• TASK STATEMENT: In full and without edits, write out the data that follows.
--------------------------------
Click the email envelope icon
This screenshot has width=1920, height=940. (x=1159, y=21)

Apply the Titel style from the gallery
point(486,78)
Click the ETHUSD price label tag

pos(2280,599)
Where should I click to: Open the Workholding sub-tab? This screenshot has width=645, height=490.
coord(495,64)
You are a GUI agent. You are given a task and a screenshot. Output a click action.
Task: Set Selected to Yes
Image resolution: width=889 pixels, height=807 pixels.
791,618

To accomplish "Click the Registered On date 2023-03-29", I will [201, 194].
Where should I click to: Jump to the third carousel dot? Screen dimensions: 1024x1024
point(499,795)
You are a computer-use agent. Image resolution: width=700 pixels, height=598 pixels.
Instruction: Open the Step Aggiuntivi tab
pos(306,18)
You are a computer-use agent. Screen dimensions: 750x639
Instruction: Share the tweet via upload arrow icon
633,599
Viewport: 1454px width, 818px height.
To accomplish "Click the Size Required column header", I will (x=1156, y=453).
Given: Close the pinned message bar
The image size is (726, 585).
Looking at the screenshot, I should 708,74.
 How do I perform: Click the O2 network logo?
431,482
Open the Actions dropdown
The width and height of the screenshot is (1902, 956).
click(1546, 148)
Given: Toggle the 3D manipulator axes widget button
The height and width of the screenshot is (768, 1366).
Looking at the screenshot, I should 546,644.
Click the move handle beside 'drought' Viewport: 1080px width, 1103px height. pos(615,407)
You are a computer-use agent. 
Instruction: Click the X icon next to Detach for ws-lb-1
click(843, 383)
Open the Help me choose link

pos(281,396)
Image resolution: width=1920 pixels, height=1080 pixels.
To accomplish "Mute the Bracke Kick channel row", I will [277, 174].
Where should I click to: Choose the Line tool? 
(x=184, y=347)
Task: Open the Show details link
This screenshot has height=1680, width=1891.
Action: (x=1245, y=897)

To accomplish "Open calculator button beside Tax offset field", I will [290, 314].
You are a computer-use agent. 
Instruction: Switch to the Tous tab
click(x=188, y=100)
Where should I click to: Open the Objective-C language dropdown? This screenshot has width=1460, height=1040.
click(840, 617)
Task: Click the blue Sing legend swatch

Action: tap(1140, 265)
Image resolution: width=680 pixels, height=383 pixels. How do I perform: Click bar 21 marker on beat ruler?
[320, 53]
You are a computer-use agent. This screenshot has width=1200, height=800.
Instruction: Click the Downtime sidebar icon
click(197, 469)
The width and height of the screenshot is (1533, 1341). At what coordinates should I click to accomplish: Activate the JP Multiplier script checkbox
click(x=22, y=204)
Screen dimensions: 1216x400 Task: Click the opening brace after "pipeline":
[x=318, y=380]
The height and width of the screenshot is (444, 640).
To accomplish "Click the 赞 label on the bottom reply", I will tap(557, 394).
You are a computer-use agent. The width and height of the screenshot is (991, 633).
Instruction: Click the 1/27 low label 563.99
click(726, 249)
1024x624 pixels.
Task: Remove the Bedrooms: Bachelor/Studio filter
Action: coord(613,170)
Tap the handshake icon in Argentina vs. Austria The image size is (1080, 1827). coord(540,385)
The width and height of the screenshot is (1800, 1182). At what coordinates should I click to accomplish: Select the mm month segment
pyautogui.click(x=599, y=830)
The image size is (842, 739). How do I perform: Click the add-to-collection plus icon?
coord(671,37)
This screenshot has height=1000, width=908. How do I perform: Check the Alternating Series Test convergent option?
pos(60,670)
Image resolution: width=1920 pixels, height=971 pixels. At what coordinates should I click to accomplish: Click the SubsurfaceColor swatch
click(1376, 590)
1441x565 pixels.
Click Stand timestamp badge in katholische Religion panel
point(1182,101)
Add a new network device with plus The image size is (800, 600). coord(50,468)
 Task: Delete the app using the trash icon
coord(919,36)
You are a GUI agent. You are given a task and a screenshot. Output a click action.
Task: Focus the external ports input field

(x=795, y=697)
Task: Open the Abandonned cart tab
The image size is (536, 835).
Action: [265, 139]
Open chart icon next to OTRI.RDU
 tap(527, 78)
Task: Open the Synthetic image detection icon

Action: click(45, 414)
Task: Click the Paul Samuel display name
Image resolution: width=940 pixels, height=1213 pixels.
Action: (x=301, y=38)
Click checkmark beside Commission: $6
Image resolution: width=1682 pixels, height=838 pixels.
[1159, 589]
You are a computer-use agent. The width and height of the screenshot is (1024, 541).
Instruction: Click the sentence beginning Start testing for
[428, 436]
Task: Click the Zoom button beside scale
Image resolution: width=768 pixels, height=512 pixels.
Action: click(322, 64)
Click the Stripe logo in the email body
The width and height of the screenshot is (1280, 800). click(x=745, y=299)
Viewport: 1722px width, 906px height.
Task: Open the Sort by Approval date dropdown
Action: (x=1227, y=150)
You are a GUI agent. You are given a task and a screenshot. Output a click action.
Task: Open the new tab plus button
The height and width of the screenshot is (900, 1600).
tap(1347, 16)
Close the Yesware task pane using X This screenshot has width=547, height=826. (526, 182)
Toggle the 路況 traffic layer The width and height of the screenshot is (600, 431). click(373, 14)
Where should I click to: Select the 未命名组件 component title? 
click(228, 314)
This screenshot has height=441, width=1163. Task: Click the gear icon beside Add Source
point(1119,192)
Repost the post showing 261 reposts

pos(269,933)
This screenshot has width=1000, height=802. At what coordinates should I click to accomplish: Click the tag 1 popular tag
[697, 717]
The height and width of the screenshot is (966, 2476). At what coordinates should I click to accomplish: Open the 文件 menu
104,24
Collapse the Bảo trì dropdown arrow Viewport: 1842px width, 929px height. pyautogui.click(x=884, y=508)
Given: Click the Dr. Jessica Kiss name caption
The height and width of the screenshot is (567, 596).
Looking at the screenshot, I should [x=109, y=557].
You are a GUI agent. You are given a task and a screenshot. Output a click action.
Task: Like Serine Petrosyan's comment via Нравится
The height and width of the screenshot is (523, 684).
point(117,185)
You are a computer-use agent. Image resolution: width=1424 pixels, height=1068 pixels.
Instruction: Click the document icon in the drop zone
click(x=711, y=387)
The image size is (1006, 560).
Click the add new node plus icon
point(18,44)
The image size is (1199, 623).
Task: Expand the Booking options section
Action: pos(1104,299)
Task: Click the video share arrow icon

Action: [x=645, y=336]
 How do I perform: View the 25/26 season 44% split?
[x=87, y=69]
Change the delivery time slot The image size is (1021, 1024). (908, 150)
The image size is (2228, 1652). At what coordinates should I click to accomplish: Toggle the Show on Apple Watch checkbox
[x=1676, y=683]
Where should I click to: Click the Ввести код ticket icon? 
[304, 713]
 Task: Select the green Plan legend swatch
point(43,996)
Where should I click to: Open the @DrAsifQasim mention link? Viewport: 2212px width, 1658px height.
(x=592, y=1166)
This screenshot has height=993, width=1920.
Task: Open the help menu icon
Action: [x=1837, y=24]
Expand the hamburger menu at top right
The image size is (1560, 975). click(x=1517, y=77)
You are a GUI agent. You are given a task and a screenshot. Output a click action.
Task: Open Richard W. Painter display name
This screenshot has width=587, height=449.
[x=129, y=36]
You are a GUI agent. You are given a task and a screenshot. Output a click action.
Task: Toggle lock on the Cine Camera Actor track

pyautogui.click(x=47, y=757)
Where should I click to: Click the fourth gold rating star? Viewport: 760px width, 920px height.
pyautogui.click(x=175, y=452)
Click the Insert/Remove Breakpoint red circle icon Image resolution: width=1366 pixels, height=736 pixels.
--------------------------------
• TASK RESULT:
Click the email envelope icon
This screenshot has width=1920, height=940. (x=1159, y=21)

Apply the Titel style from the gallery
point(486,78)
Click the ETHUSD price label tag

pos(2280,599)
Where should I click to: Open the Workholding sub-tab? This screenshot has width=645, height=490.
coord(495,64)
You are a GUI agent. You are given a task and a screenshot. Output a click action.
Task: Set Selected to Yes
Image resolution: width=889 pixels, height=807 pixels.
791,618

To accomplish "Click the Registered On date 2023-03-29", I will [201, 194].
Where should I click to: Jump to the third carousel dot? Screen dimensions: 1024x1024
point(499,795)
You are a computer-use agent. Image resolution: width=700 pixels, height=598 pixels.
Instruction: Open the Step Aggiuntivi tab
pos(306,18)
You are a computer-use agent. Screen dimensions: 750x639
Instruction: Share the tweet via upload arrow icon
633,599
Viewport: 1454px width, 818px height.
To accomplish "Click the Size Required column header", I will (x=1156, y=453).
Given: Close the pinned message bar
The image size is (726, 585).
Looking at the screenshot, I should 708,74.
 How do I perform: Click the O2 network logo?
431,482
Open the Actions dropdown
The width and height of the screenshot is (1902, 956).
click(1546, 148)
Given: Toggle the 3D manipulator axes widget button
The height and width of the screenshot is (768, 1366).
Looking at the screenshot, I should 546,644.
Click the move handle beside 'drought' Viewport: 1080px width, 1103px height. pos(615,407)
You are a computer-use agent. 
Instruction: Click the X icon next to Detach for ws-lb-1
click(843, 383)
Open the Help me choose link

pos(281,396)
Image resolution: width=1920 pixels, height=1080 pixels.
To accomplish "Mute the Bracke Kick channel row", I will [277, 174].
Where should I click to: Choose the Line tool? 
(x=184, y=347)
Task: Open the Show details link
This screenshot has height=1680, width=1891.
Action: (x=1245, y=897)

To accomplish "Open calculator button beside Tax offset field", I will [290, 314].
You are a computer-use agent. 
Instruction: Switch to the Tous tab
click(x=188, y=100)
Where should I click to: Open the Objective-C language dropdown? This screenshot has width=1460, height=1040.
click(840, 617)
Task: Click the blue Sing legend swatch

Action: tap(1140, 265)
Image resolution: width=680 pixels, height=383 pixels. How do I perform: Click bar 21 marker on beat ruler?
[320, 53]
You are a computer-use agent. This screenshot has width=1200, height=800.
Instruction: Click the Downtime sidebar icon
click(197, 469)
The width and height of the screenshot is (1533, 1341). At what coordinates should I click to accomplish: Activate the JP Multiplier script checkbox
click(x=22, y=204)
Screen dimensions: 1216x400 Task: Click the opening brace after "pipeline":
[x=318, y=380]
The height and width of the screenshot is (444, 640).
To accomplish "Click the 赞 label on the bottom reply", I will tap(557, 394).
You are a computer-use agent. The width and height of the screenshot is (991, 633).
Instruction: Click the 1/27 low label 563.99
click(726, 249)
1024x624 pixels.
Task: Remove the Bedrooms: Bachelor/Studio filter
Action: coord(613,170)
Tap the handshake icon in Argentina vs. Austria The image size is (1080, 1827). coord(540,385)
The width and height of the screenshot is (1800, 1182). At what coordinates should I click to accomplish: Select the mm month segment
pyautogui.click(x=599, y=830)
The image size is (842, 739). How do I perform: Click the add-to-collection plus icon?
coord(671,37)
This screenshot has height=1000, width=908. How do I perform: Check the Alternating Series Test convergent option?
pos(60,670)
Image resolution: width=1920 pixels, height=971 pixels. At what coordinates should I click to accomplish: Click the SubsurfaceColor swatch
click(1376, 590)
1441x565 pixels.
Click Stand timestamp badge in katholische Religion panel
point(1182,101)
Add a new network device with plus The image size is (800, 600). coord(50,468)
 Task: Delete the app using the trash icon
coord(919,36)
You are a GUI agent. You are given a task and a screenshot. Output a click action.
Task: Focus the external ports input field

(x=795, y=697)
Task: Open the Abandonned cart tab
The image size is (536, 835).
Action: [265, 139]
Open chart icon next to OTRI.RDU
 tap(527, 78)
Task: Open the Synthetic image detection icon

Action: click(45, 414)
Task: Click the Paul Samuel display name
Image resolution: width=940 pixels, height=1213 pixels.
Action: (x=301, y=38)
Click checkmark beside Commission: $6
Image resolution: width=1682 pixels, height=838 pixels.
[1159, 589]
You are a computer-use agent. The width and height of the screenshot is (1024, 541).
Instruction: Click the sentence beginning Start testing for
[428, 436]
Task: Click the Zoom button beside scale
Image resolution: width=768 pixels, height=512 pixels.
Action: click(322, 64)
Click the Stripe logo in the email body
The width and height of the screenshot is (1280, 800). click(x=745, y=299)
Viewport: 1722px width, 906px height.
Task: Open the Sort by Approval date dropdown
Action: (x=1227, y=150)
You are a GUI agent. You are given a task and a screenshot. Output a click action.
Task: Open the new tab plus button
The height and width of the screenshot is (900, 1600).
tap(1347, 16)
Close the Yesware task pane using X This screenshot has width=547, height=826. (526, 182)
Toggle the 路況 traffic layer The width and height of the screenshot is (600, 431). click(373, 14)
Where should I click to: Select the 未命名组件 component title? 
click(228, 314)
This screenshot has height=441, width=1163. Task: Click the gear icon beside Add Source
point(1119,192)
Repost the post showing 261 reposts

pos(269,933)
This screenshot has width=1000, height=802. At what coordinates should I click to accomplish: Click the tag 1 popular tag
[697, 717]
The height and width of the screenshot is (966, 2476). At what coordinates should I click to accomplish: Open the 文件 menu
104,24
Collapse the Bảo trì dropdown arrow Viewport: 1842px width, 929px height. pyautogui.click(x=884, y=508)
Given: Click the Dr. Jessica Kiss name caption
The height and width of the screenshot is (567, 596).
Looking at the screenshot, I should [x=109, y=557].
You are a GUI agent. You are given a task and a screenshot. Output a click action.
Task: Like Serine Petrosyan's comment via Нравится
The height and width of the screenshot is (523, 684).
point(117,185)
You are a computer-use agent. Image resolution: width=1424 pixels, height=1068 pixels.
Instruction: Click the document icon in the drop zone
click(x=711, y=387)
The image size is (1006, 560).
Click the add new node plus icon
point(18,44)
The image size is (1199, 623).
Task: Expand the Booking options section
Action: pos(1104,299)
Task: Click the video share arrow icon

Action: [x=645, y=336]
 How do I perform: View the 25/26 season 44% split?
[x=87, y=69]
Change the delivery time slot The image size is (1021, 1024). (908, 150)
The image size is (2228, 1652). At what coordinates should I click to accomplish: Toggle the Show on Apple Watch checkbox
[x=1676, y=683]
Where should I click to: Click the Ввести код ticket icon? 
[304, 713]
 Task: Select the green Plan legend swatch
point(43,996)
Where should I click to: Open the @DrAsifQasim mention link? Viewport: 2212px width, 1658px height.
(x=592, y=1166)
This screenshot has height=993, width=1920.
Task: Open the help menu icon
Action: [x=1837, y=24]
Expand the hamburger menu at top right
The image size is (1560, 975). click(x=1517, y=77)
You are a GUI agent. You are given a task and a screenshot. Output a click action.
Task: Open Richard W. Painter display name
This screenshot has width=587, height=449.
[x=129, y=36]
You are a GUI agent. You are given a task and a screenshot. Output a click action.
Task: Toggle lock on the Cine Camera Actor track

pyautogui.click(x=47, y=757)
Where should I click to: Click the fourth gold rating star? Viewport: 760px width, 920px height.
pyautogui.click(x=175, y=452)
Click the Insert/Remove Breakpoint red circle icon Image resolution: width=1366 pixels, height=736 pixels.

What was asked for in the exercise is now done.